Lei ha anche irriso il nostro gesto simbolico di mettere a dimora un abete. Le spieghiamo, solo in modo sintetico, quanto profondi siano i contenuti di quel gesto simbolico. L’abete è una pianta semplice, idonea a vivere in alta quota, ha rappresentato la base qualitativa del vivere la montagna fino a 40–50 anni fa. Quindi è un simbolo identitario di noi ambientalisti e abitanti della montagna. Grazie abete.

 

L’abete è sobrio ma complesso nella sua vita. La società di oggi e quella dell’immediato futuro ha bisogno di ritornare alla sobrietà e alla capacità di leggere la complessità del nostro mondo, l’ambiente certo, ma anche l’intera società. Grazie abete.
L’abete è parte del 98% delle forme di vita del nostro pianeta. La componente animale rappresenta solo il 2%, delle forme di vita, meno dell’1% fa riferimento all’essere umano. Grazie abete.

 

L’abete, come tutte le piante, ci offre (in modo gratuito) protezione, sicurezza, ricreazione, salute e ristoro, assorbe Co2, fa parte di un ecosistema complesso. Questo ecosistema, noi umani, siamo abituati a leggerlo solo nella parte di pianta che svetta verso il cielo. Quando invece la vita di ogni pianta per due terzi si sviluppa dal suolo verso il basso, creando interazioni fondamentali. Grazie abete.

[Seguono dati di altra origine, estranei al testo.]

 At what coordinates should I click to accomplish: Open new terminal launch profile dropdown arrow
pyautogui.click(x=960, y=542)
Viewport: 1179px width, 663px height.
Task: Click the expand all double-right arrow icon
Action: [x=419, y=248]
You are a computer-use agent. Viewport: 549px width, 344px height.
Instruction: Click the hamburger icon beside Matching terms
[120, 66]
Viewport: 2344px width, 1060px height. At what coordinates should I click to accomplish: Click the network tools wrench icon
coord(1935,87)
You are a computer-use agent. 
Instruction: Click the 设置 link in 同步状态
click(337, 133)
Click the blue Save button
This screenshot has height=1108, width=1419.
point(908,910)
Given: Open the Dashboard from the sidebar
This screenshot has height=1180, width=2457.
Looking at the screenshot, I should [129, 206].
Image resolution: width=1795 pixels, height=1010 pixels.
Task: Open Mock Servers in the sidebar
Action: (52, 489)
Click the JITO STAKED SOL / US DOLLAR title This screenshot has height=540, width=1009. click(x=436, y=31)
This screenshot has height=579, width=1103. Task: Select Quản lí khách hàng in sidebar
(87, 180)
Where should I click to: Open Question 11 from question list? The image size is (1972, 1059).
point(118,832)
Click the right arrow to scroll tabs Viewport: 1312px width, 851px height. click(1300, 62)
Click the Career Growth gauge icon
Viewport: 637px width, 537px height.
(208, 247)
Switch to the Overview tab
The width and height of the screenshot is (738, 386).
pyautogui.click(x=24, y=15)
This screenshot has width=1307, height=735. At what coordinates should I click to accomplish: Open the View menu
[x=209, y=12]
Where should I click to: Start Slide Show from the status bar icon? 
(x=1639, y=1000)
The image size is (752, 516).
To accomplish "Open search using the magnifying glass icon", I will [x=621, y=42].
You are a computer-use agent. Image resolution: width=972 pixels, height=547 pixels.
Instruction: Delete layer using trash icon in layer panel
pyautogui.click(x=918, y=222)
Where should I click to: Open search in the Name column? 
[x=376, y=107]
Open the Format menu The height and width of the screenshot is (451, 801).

L’abete, come tutte le piante, lega la vita della terra a quella del cielo, al bisogno di luce, è quindi un simbolo che ci permette di valutare la complessità di ogni azione che imponiamo al territorio. Grazie abete.

 

Ovviamente i simboli raccolti nell’abete sono anche altri. Pensi quale errore, culturale e simbolico, si farebbe se si abolissero le feste degli alberi: la tempesta Vaia qualche messaggio nel merito dovrebbe averlo lasciato. Qualora lo ritenga utile, noi siamo disponibili ad un confronto programmatico, con l’associazione che Lei rappresenta, proprio perché siamo consapevoli che questo è il momento di investire in montagna, senza più consumarla e senza più offenderla. Con un solo obiettivo: potenziare la qualità del bene ambiente e del vivere di noi umani".